We also need to consider these risks alongside the fact that many consumers are facing either reduced income or increased uncertainty about their employment and income. In addition, they are facing increased isolation from their support networks. Against this backdrop, there is a strong case for acting on a precautionary basis with measures that are geared to the risks we have identified, particularly in relation to engaged players.
Action we are taking
We want to limit the extent to which consumers who show signs of being at risk of harm move towards higher intensity products and play for longer. The following measures, which we are introducing as part of tailored guidance for gambling operators4, are designed to achieve that.
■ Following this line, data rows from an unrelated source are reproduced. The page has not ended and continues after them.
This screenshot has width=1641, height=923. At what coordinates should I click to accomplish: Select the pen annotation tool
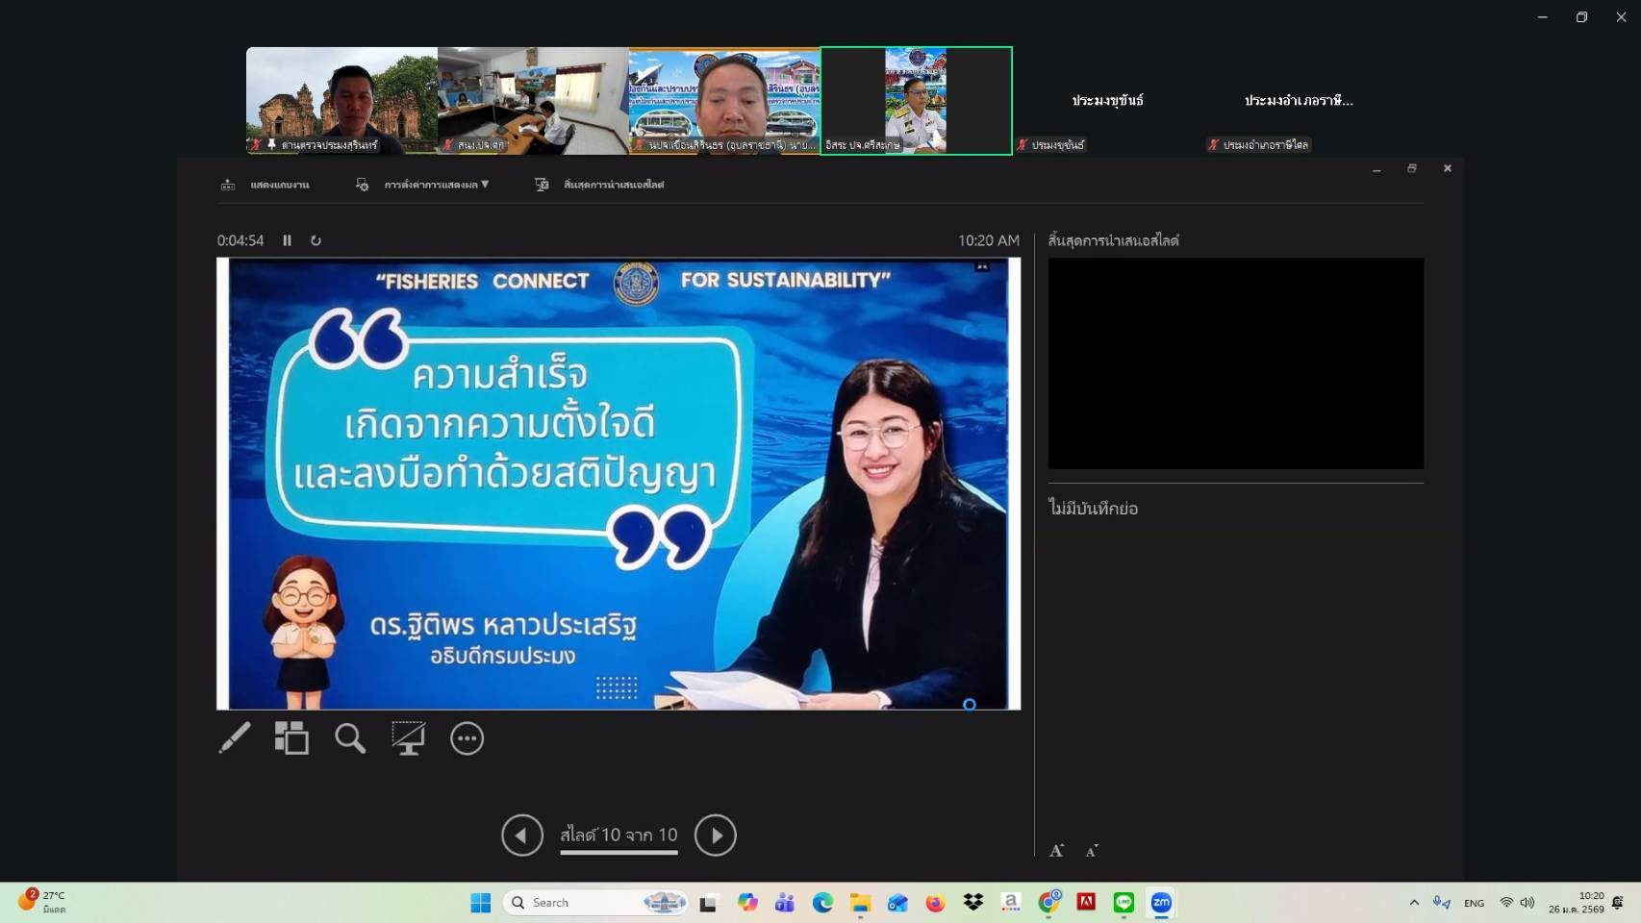(x=233, y=738)

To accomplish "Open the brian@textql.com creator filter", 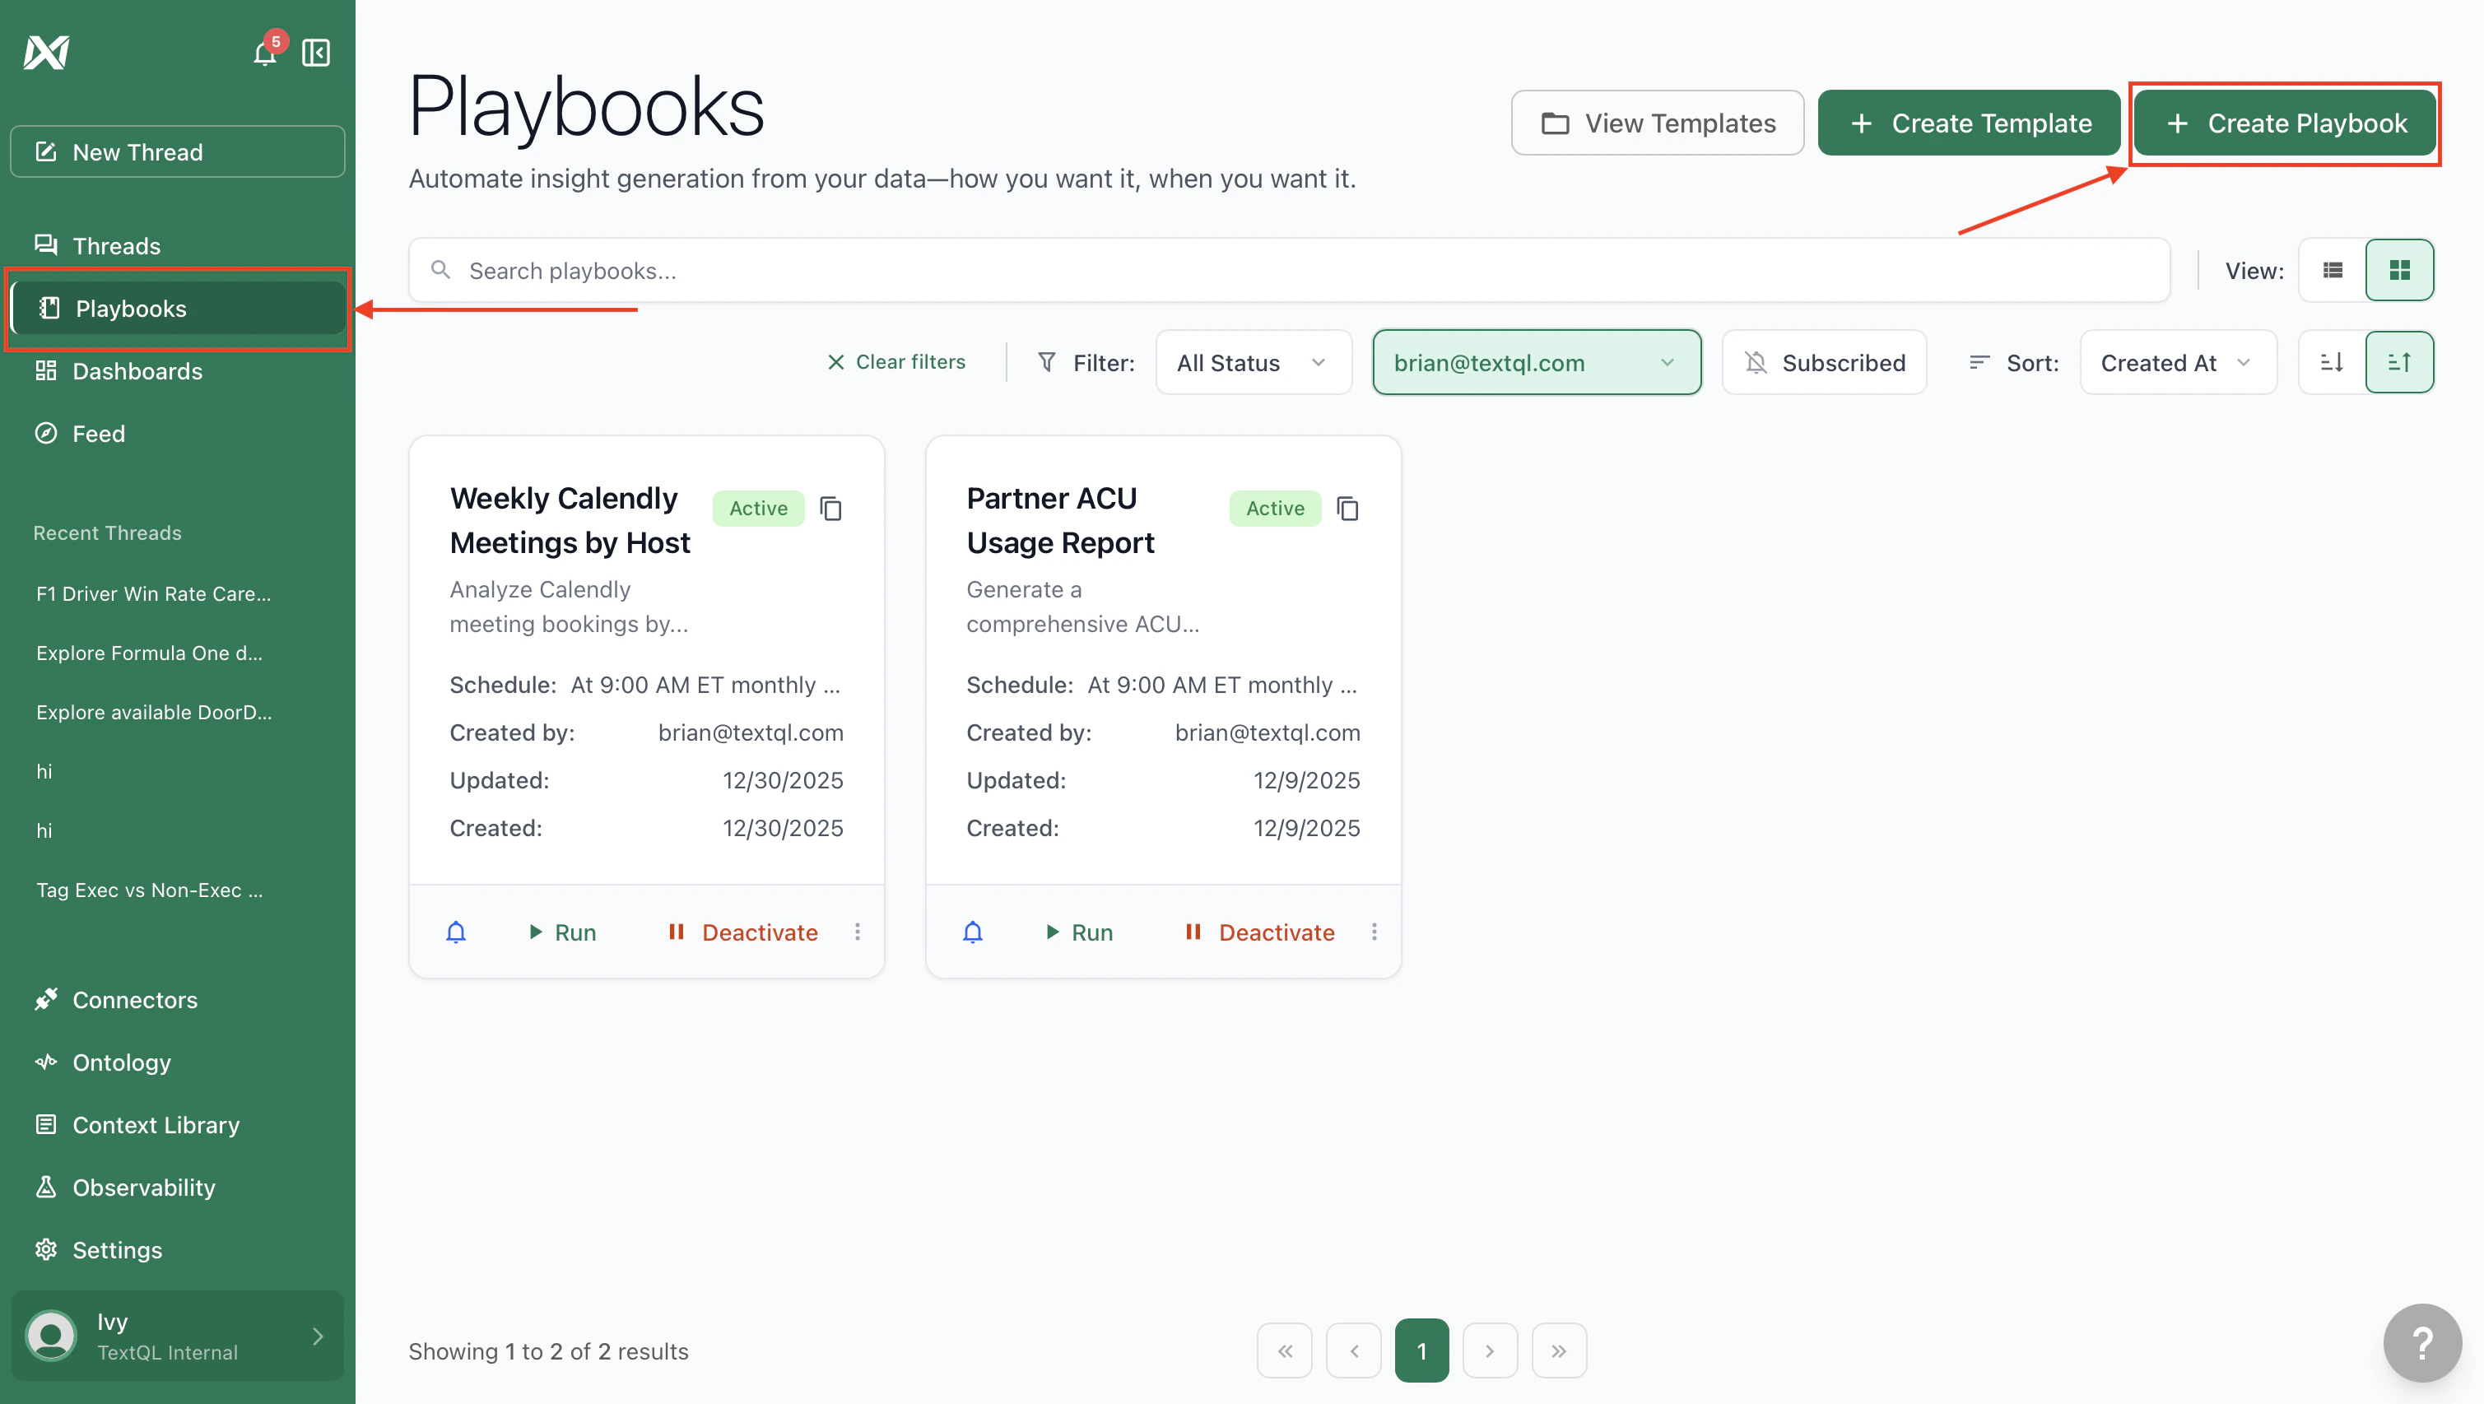I will [1536, 362].
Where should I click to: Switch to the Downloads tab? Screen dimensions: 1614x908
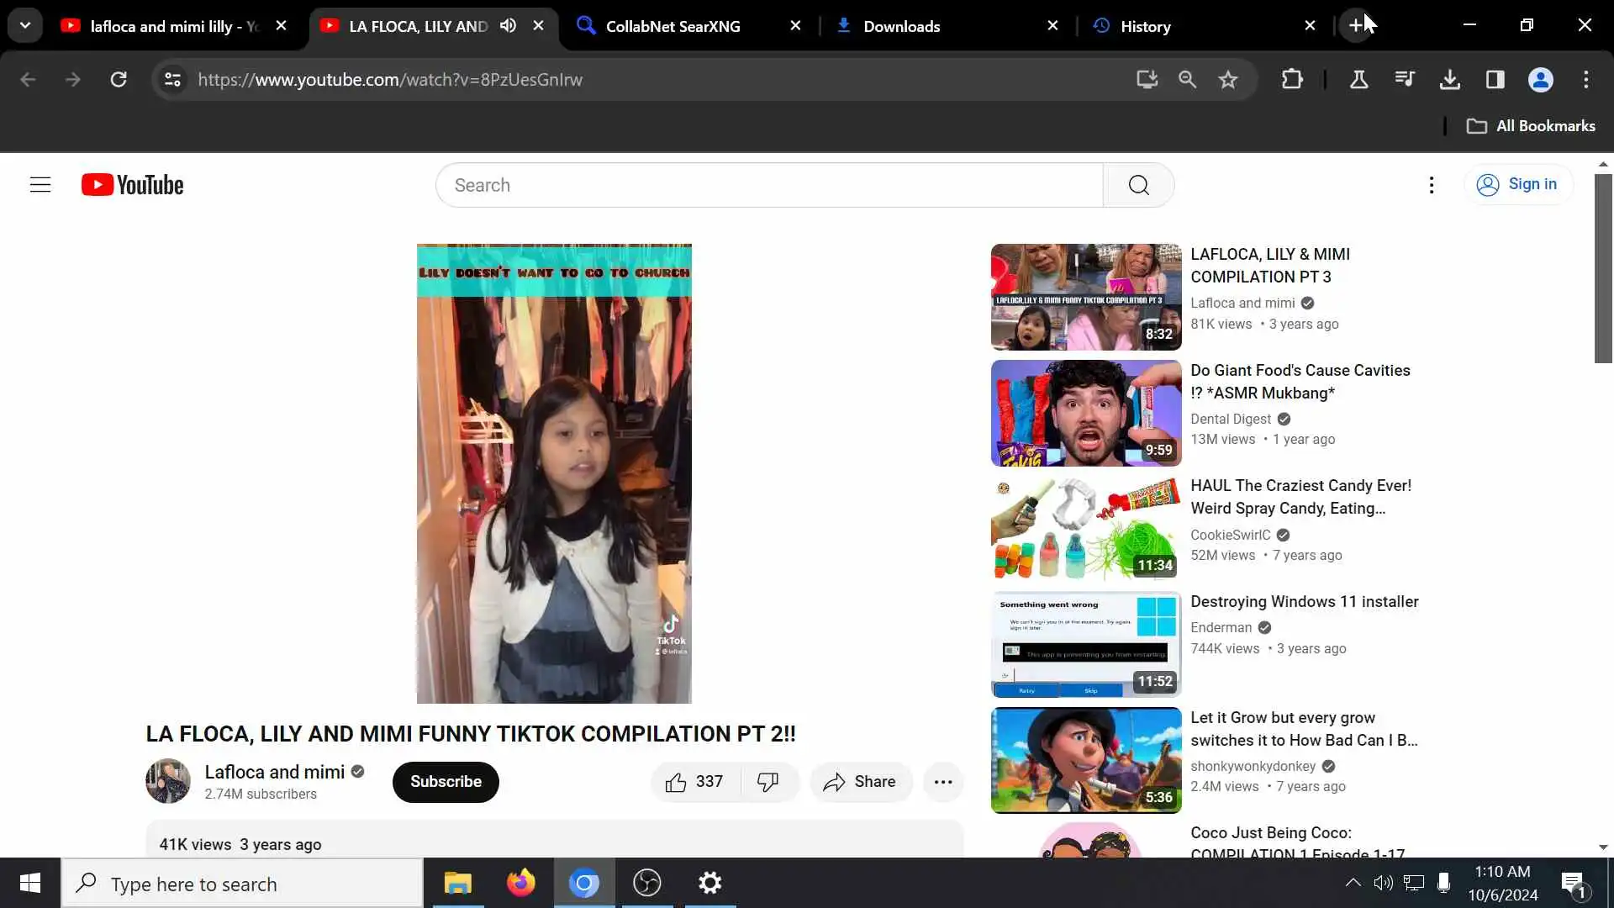tap(901, 26)
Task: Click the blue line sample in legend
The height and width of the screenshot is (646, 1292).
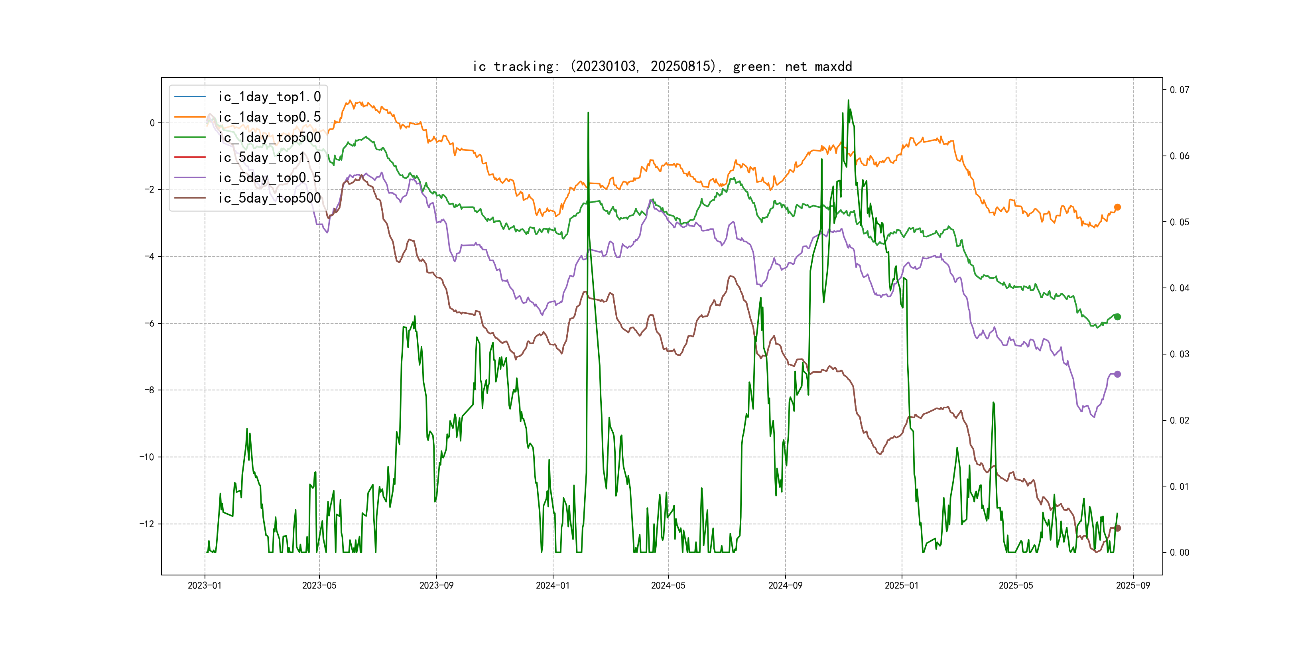Action: click(190, 96)
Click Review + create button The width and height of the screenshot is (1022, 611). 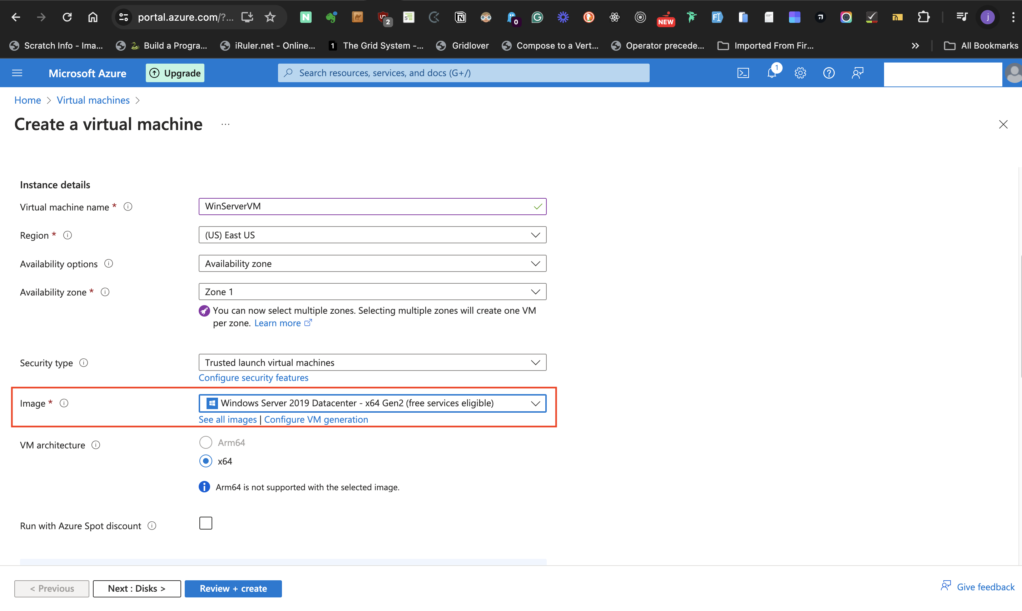[x=233, y=588]
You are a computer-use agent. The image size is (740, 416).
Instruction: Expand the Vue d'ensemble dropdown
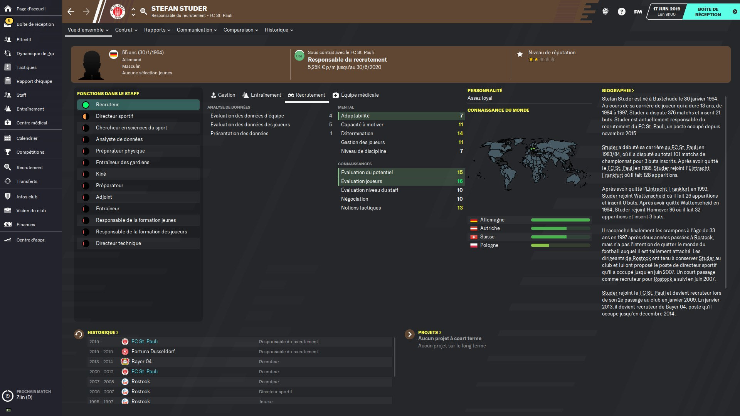88,30
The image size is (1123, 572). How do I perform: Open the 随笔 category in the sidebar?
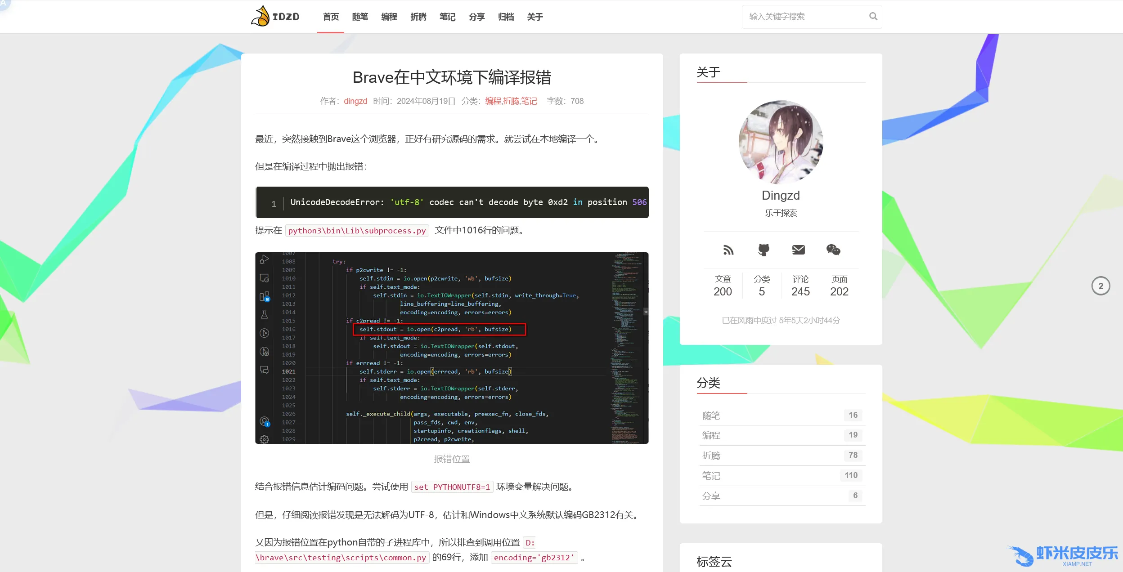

We will review those measures based on changes in the evidence base.
Inducements to Gamble
Research5 suggests that inducements play a role in impulsive decisions. In the Populus online tracker, free bets and bonuses are the most often cited reason for prompted spend on gambling. We found that 50% of problem gamblers (according to the PGSI) were prompted to spend money on gambling when prompted with a free bet or a bonus, compared with 13% of non-problem gamblers.
Therefore, while our data shows the increased risk remains, we want operators to stop providing inducements for those players that that are showing signs of harm.
Reverse withdrawal functionality
Most online operators offer consumers the facility to reverse a request to withdraw funds in their gambling account. Consumers can use this facility to change their decision to end gambling, and either extend their session without taking a break or spend more than they originally intended. The Commission, supported by academic research, lived experience and expert advice, already considers the use of reverse withdrawals as a flag for potential gambling harms.
We know that there has been a reduction in the use of this facility by approximately 7% compared with March 2019. This could be because there has been a reduction in gambling overall and a small number of larger operators have voluntarily withdrawn the facility. However, we also know that consumers who do use the facility, do so on average 4.7 times per month. Therefore, it is likely to be contributing to the heightened risks of more intensive play for engaged gamblers.
Given this, we are accelerating our plans to take action in this area. We want to remove the ability for consumers to reverse a withdrawal. This would help support consumer decisions for safer gambling and in some cases limit the length of time a player can continue without taking a break.
Controls on session length
Introducing controls on the length of time players can play in a session would limit the time they could play with one operator without a break. However, it is easy for consumers to switch to another operator once their time limit has been reached. Consequently, we think that customer interactions would be a more effective way of mitigating the harm from longer sessions.
Operators should already be conducting effective interactions with players at appropriate times, but we want to make sure that they now factor in sessions longer than an hour.
How we will implement the changes
We need to introduce these measures quickly to ensure they have the intended effect of protecting consumers during the Covid-19 crisis. We have an existing LCCP requirement for licensees to take account of our guidance on customer interaction. We have enhanced this guidance for remote operators to include the requirements set out above. This approach will allow the measures to come into effect within days.
We will also take forward work to consult on specific measures around reverse withdrawals, inducements and time of play as permanent consumer protections.